Several investigators reported excellent accuracy with utilizing neural network architectures for feature extraction and classification. Representatives of conventional convolutional neural network architectures that have been employed for cardiac view classification contain VGG (Visual Geometry Group), InceptionNet, and ResNet. For example, Zhang et al. developed their previous VGG-like modeling in order to tell from 23 different echo views . The codes and model weights for both works can be obtained via the Internet. In the same way, Madani et al. employed a VGG-based model with the aim to recognize 15 different echo views. The final layer of VGG-16 carries out classification using the Softmax function with the use of 15 nodes . Another cardiac view classification architecture is created on the basis of InceptionNet and put forward to tell from 7 B-mode views . Instead of merely making the extraction of deep characteristics from static images, Gao et al. integrated the output of temporal networks—takes as input the acceleration image, generated by the application of optical flow twice—with that from the spatial stream to classify echocardiogram videos . Recently, we reported on our newly developed view classification architecture driven by action video recognition using a brand-new echocardiogram dataset of the Asian race. In this model, there were 5.7% mislabeled samples on the test set .

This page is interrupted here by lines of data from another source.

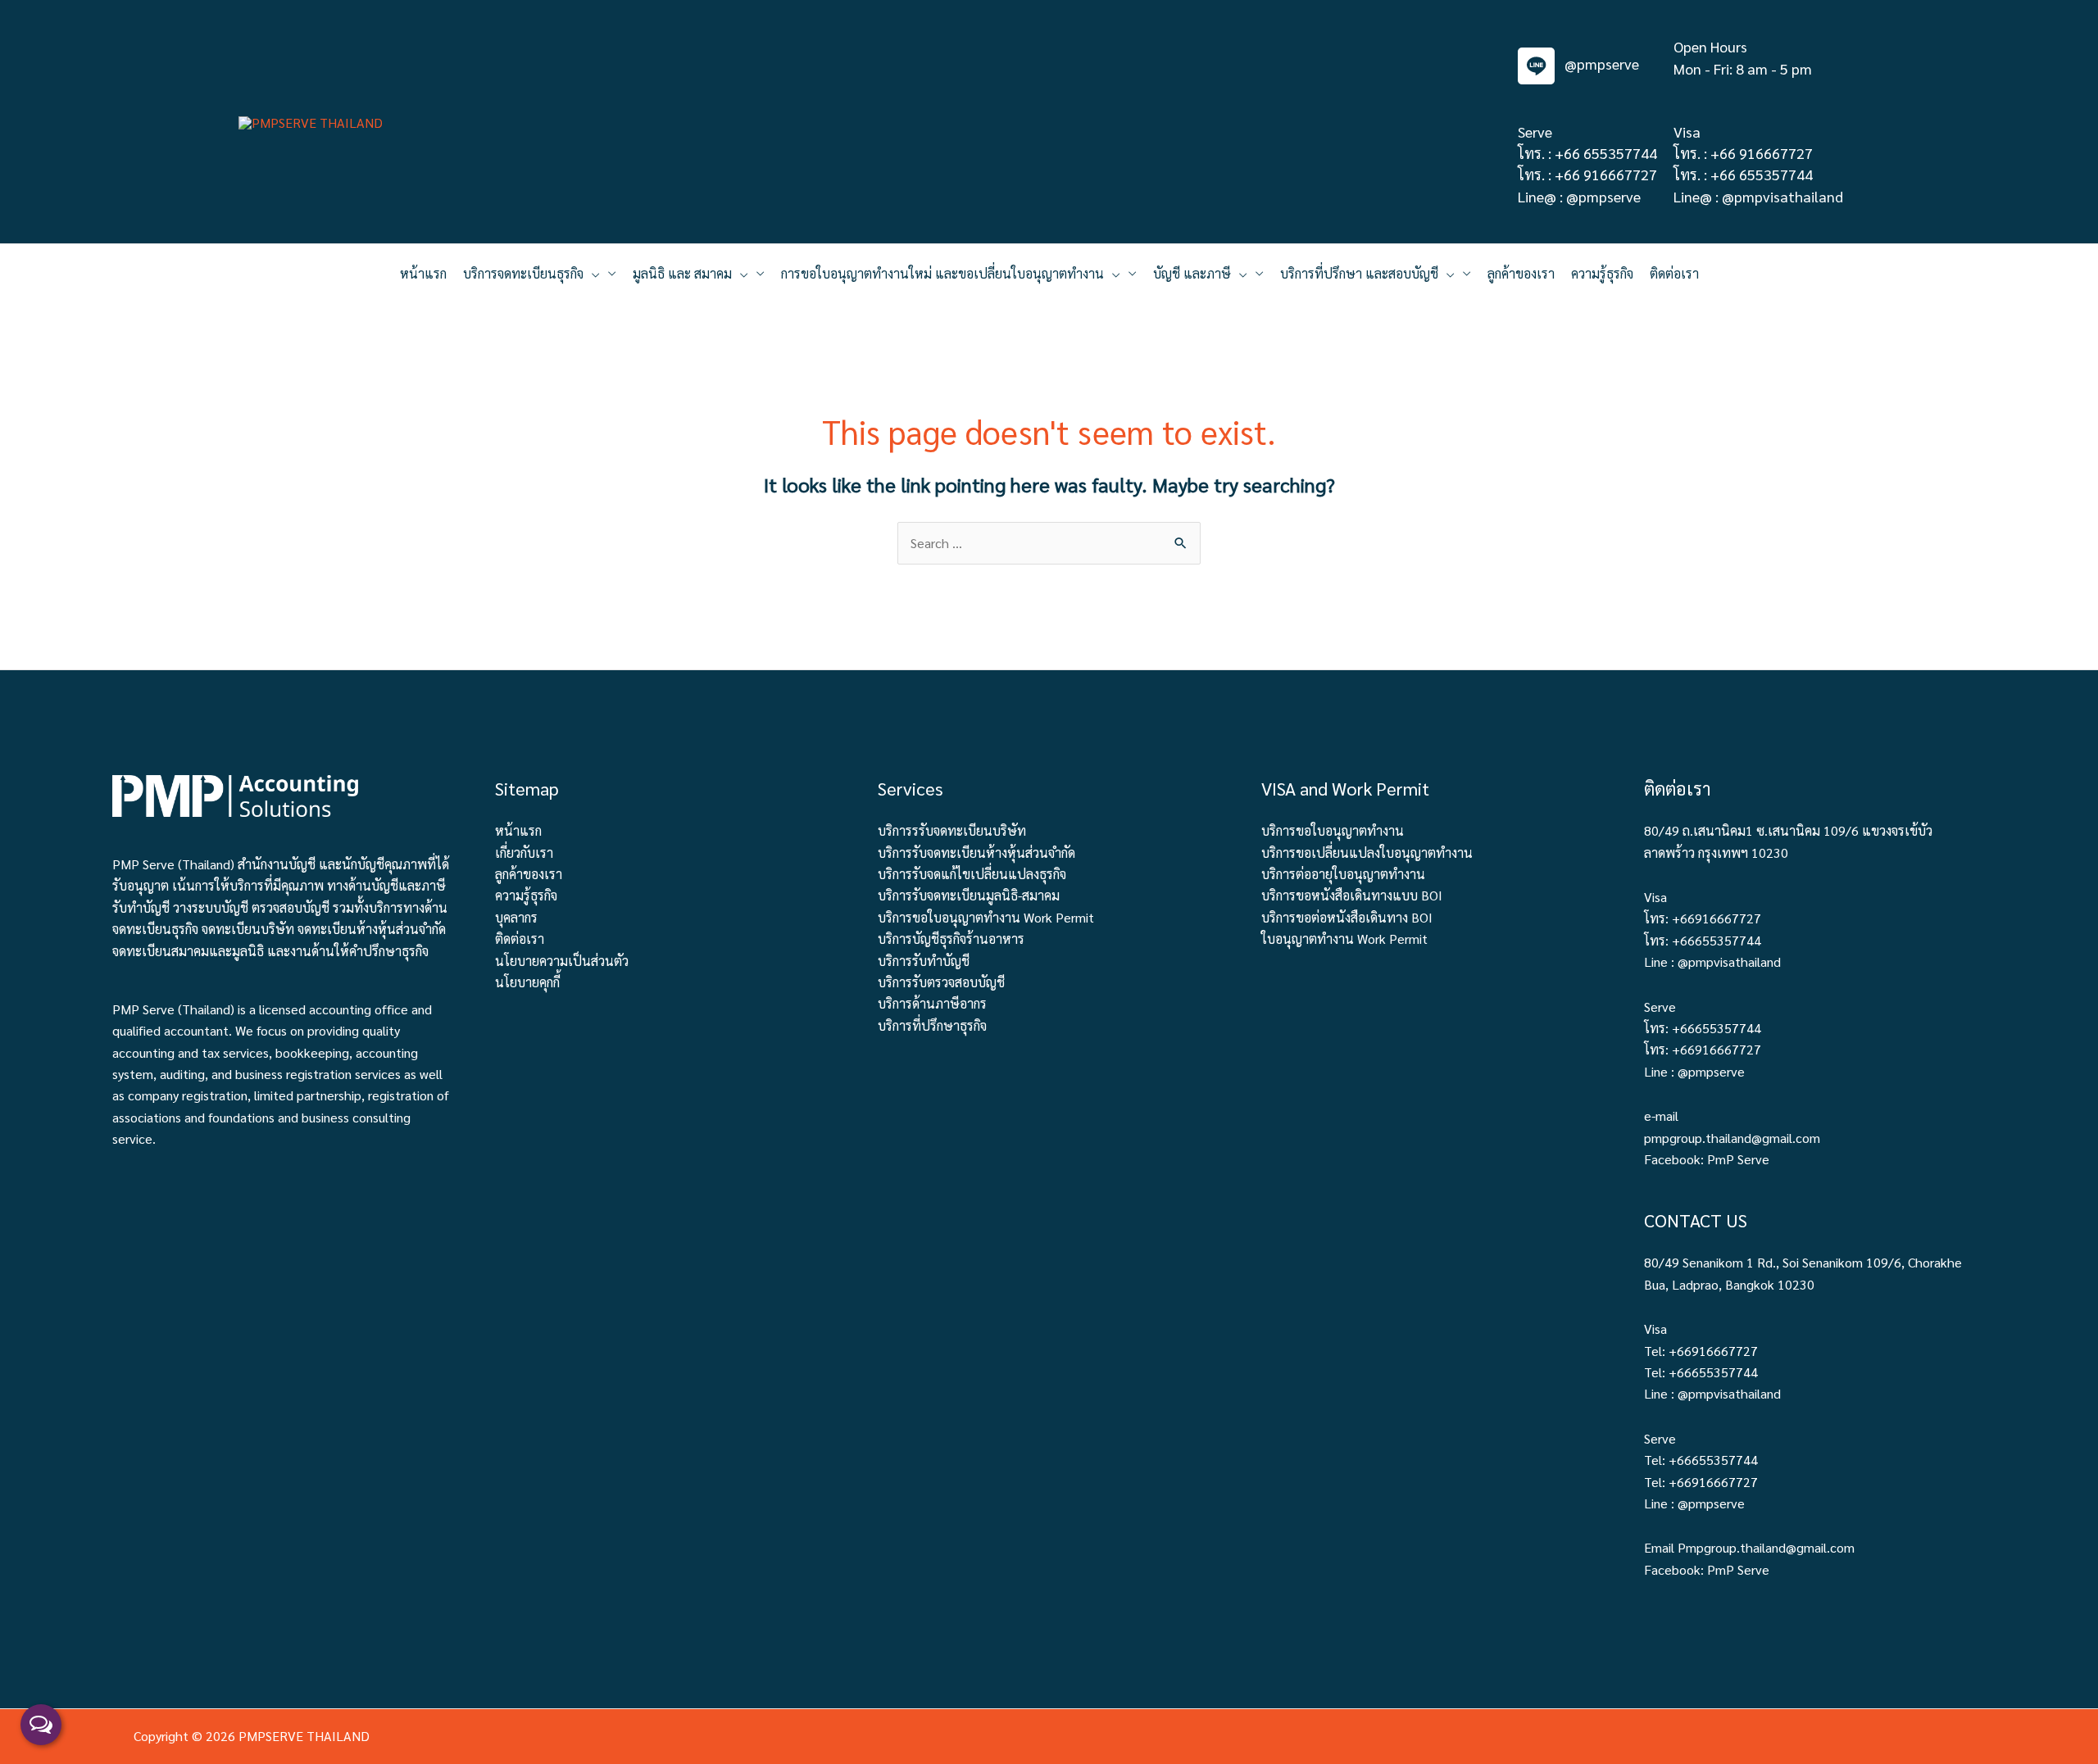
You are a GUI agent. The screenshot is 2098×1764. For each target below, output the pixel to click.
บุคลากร (516, 917)
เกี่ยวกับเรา (524, 852)
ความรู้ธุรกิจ (526, 895)
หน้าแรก (518, 830)
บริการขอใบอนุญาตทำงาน (1332, 830)
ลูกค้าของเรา (528, 873)
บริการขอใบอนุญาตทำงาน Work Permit (986, 917)
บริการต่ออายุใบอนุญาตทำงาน (1343, 873)
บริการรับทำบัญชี (924, 960)
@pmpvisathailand (1782, 196)
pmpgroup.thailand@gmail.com (1732, 1137)
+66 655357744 (1606, 152)
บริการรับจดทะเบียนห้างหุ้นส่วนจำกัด (976, 852)
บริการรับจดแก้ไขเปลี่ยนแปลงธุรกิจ (972, 873)
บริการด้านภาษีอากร (932, 1003)
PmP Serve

Current deep learning-based methods for view classification obtained satisfying performance in comparison with the human inter-observer (overall accuracy: around 92%–98% for 7–23 cardiac views). However, upon inspection of the misclassified samples from the literature above, we found that some improvements are needed in the anatomically adjacent imaging planes—like parasternal short-axis views—that are difficult even for experts to judge. Take the papillary muscle level of PSAX (Parasternal Short-Axis) as an example, the left ventricle appears around, and the right ventricular cavity spears semilunar similar to the mitral valve level. The distinctive papillary muscles can only be identified as round structures that bulge into the left ventricular cavity. Furthermore, at the mitral valve level of PSAX, the mitral leaflets are most clearly seen as open nearly to the entire cross-sectional area of the left ventricle in diastole. But during the systole period, the left ventricular cavity gradually shrinks and becoming challenging to observe the fish-mouth mitral valves.
According to the problems mentioned above and limitations, our study aimed to adopt the attention mechanism for designing efficient neural networks. However, admittedly, no other research has applied the attention mechanism to the complex problem of echocardiographic view classification.
We have previously reported preparing and annotating a large patient dataset, covering a range of pathologies and including nine different echocardiographic views, which we used to evaluate our early proposed CNN (convolutional neural network) architectures . In this study, we still use this dataset to design a customized network architecture for the task of echo view classification.
In light of the above, the following presents the leading contributions of the current work:
i) Inspired by the Spatio-temporal, Channel and Motion Excitation (ACTION) module proposed by Wang et al., we design an ECHO-ACTION block that also works in a plug-and-play manner, which can extract appropriate Spatio-temporal patterns, channel-wise features, and motion information to identify the echocardiographic video class. In addition, we adopted a second difference to learning further the motion information inside the network based on the feature level.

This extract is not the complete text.